TCL macerasından BlackBerry, bölüme tekrardan katılmak için en son 2020’de OnwardMobility isimli bir teşebbüsle muahedeye vardı. Günümüz standartlarına ayak uydurabilecek 5G irtibatlı yeni bir BlackBerry beklerken geçen yıl Şubat ayında OnwardMobility, projenin iptal edildiğini duyurdu.

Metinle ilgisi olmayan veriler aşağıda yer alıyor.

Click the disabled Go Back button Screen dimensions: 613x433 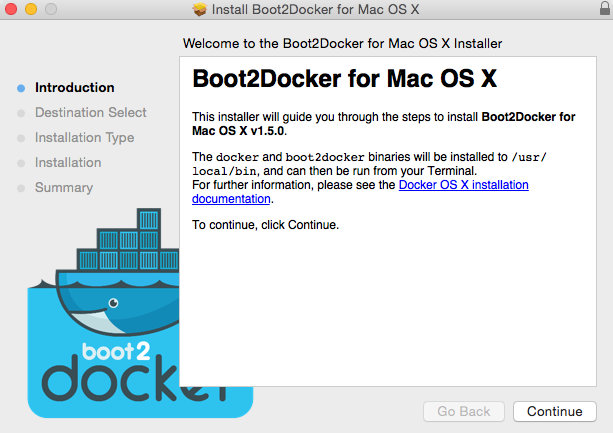(x=464, y=412)
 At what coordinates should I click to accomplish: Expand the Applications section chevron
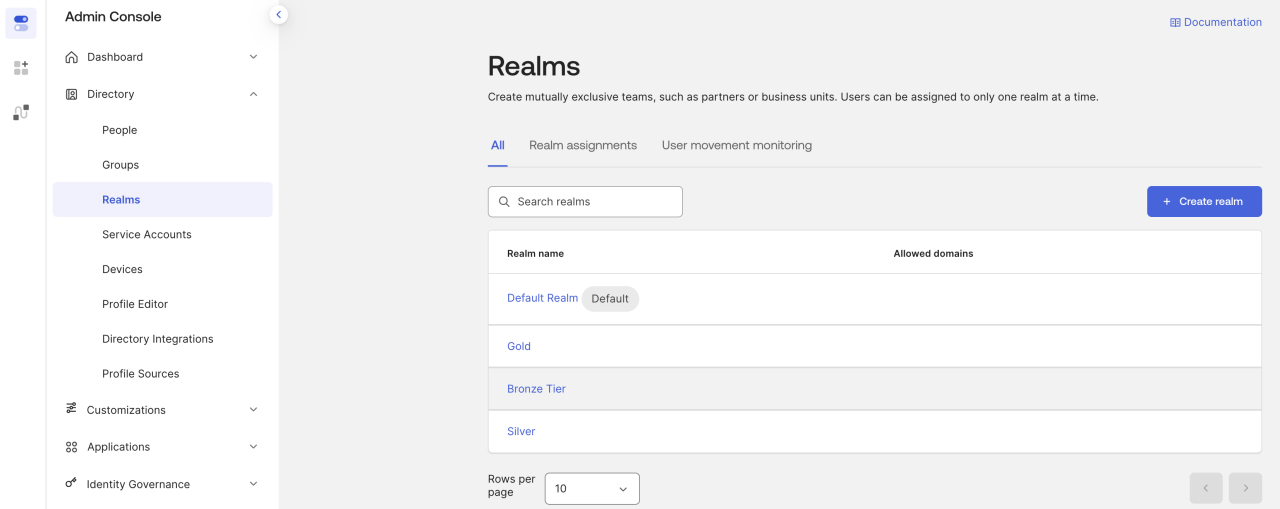click(x=253, y=447)
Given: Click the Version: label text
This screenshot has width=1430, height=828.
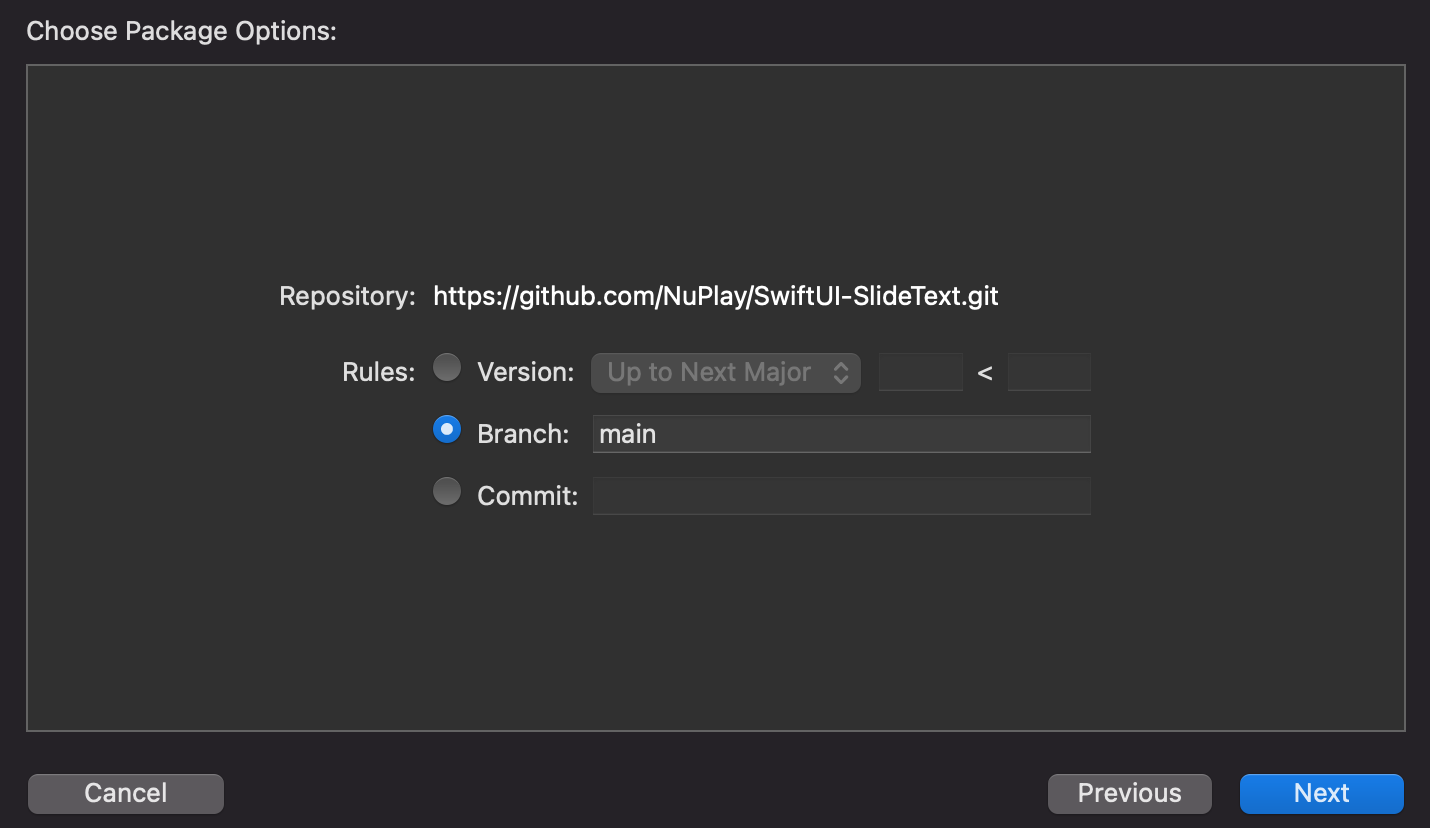Looking at the screenshot, I should point(526,373).
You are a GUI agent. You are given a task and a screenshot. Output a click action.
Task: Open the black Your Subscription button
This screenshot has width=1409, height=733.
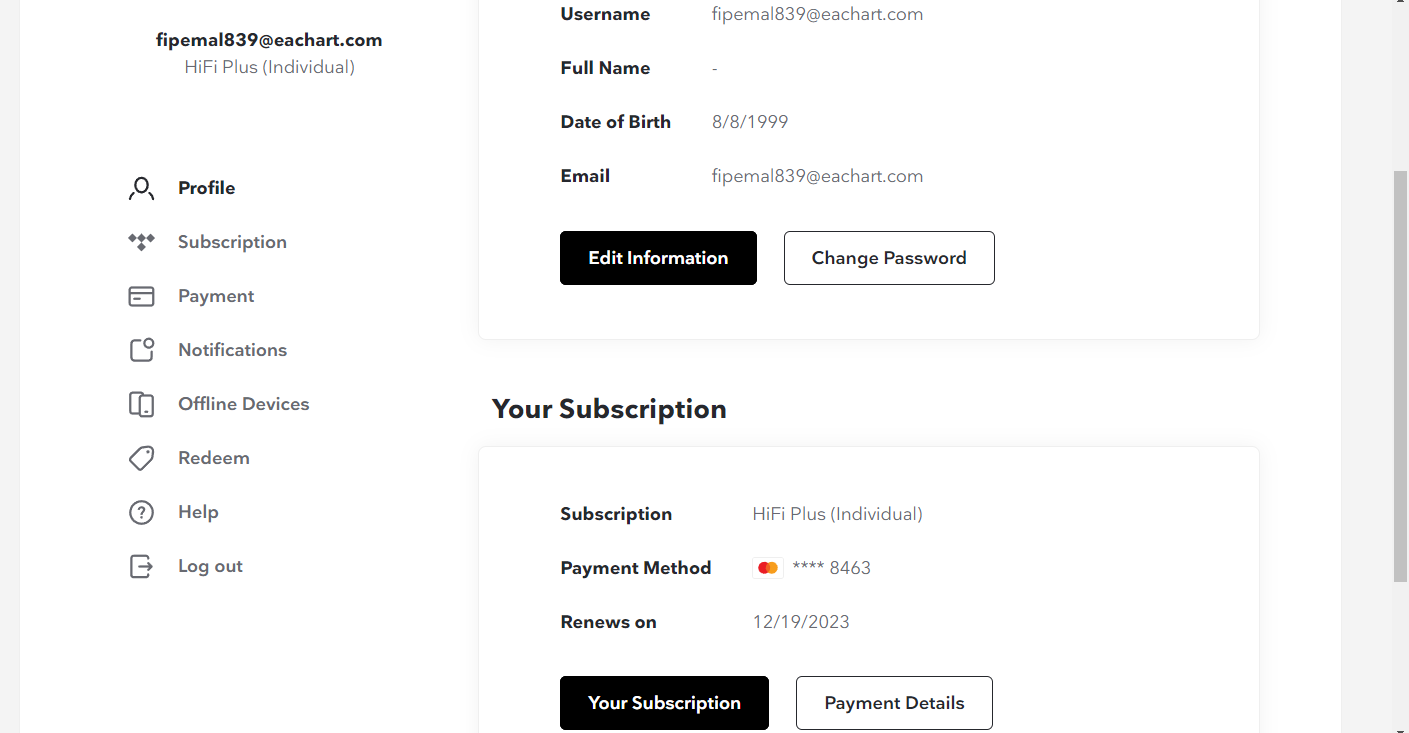[664, 703]
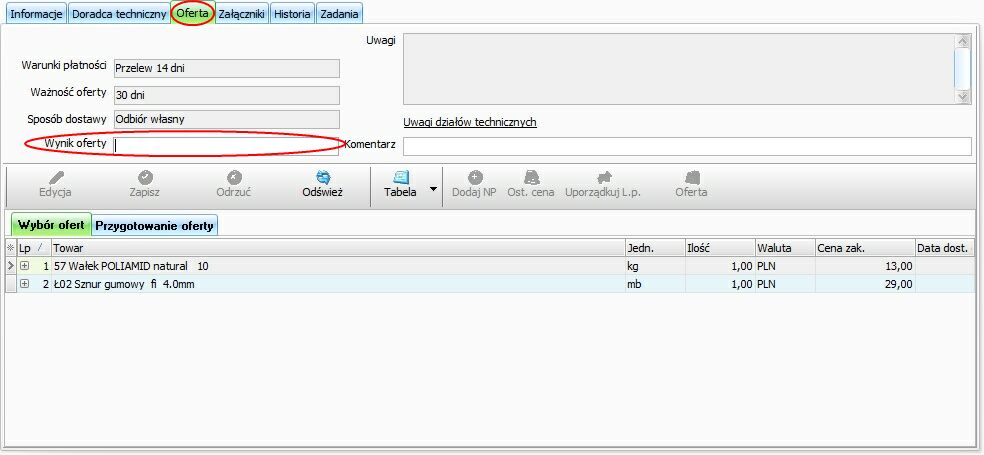The height and width of the screenshot is (455, 984).
Task: Expand row 1 Wałek POLIAMID
Action: [x=25, y=266]
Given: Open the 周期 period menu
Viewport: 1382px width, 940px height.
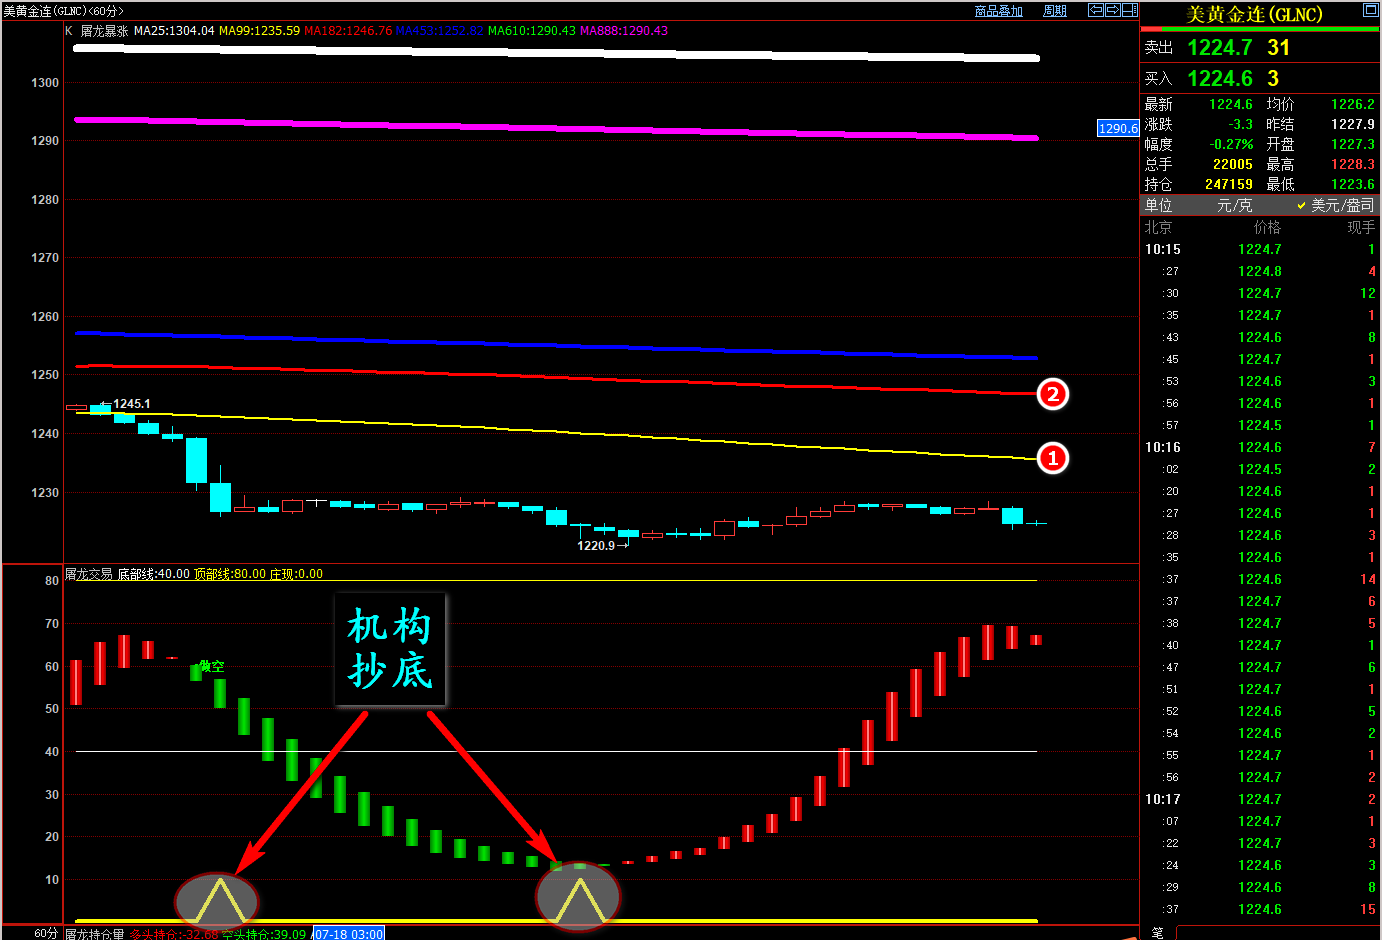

Çünkü BlackBerry idaresi, apansız taşınabilir teknolojilerle ilgili tüm patentlerini 600 milyon dolara satarak geçmişinden uzaklaşmaya karar vermişti.
Böyle bir kıssanın sonunda bu şirketin battığını düşünmüş olabilirsiniz ancak tam bilakis BlackBerry, üç binden fazla çalışanıyla siber güvenlik konusunda uzmanlaşmış bir yazılım devine dönüştü. Hatta geçen yıl elde ettiği 500 milyon dolarlık kâr, BlackBerry’nin bu alandaki muvaffakiyetini gözler önüne seriyor. Ayrıyeten, BlackBerry 10 işletim sisteminin temelini oluşturan QNX’in de sayısız arabaya hayat verdiğini biliyoruz.
Bir vakitler taşınabilir tarafta rüzgar üzere esen BlackBerry’nin tüm serüvenini siz okurlarımızla birlikte irdelemiş olduk. Pekala sizler ne düşünüyorsunuz? Geçmişte hangi BlackBerry aygıtları kullandınız? Yorumlarınızı bizlerle paylaşmayı unutmayın.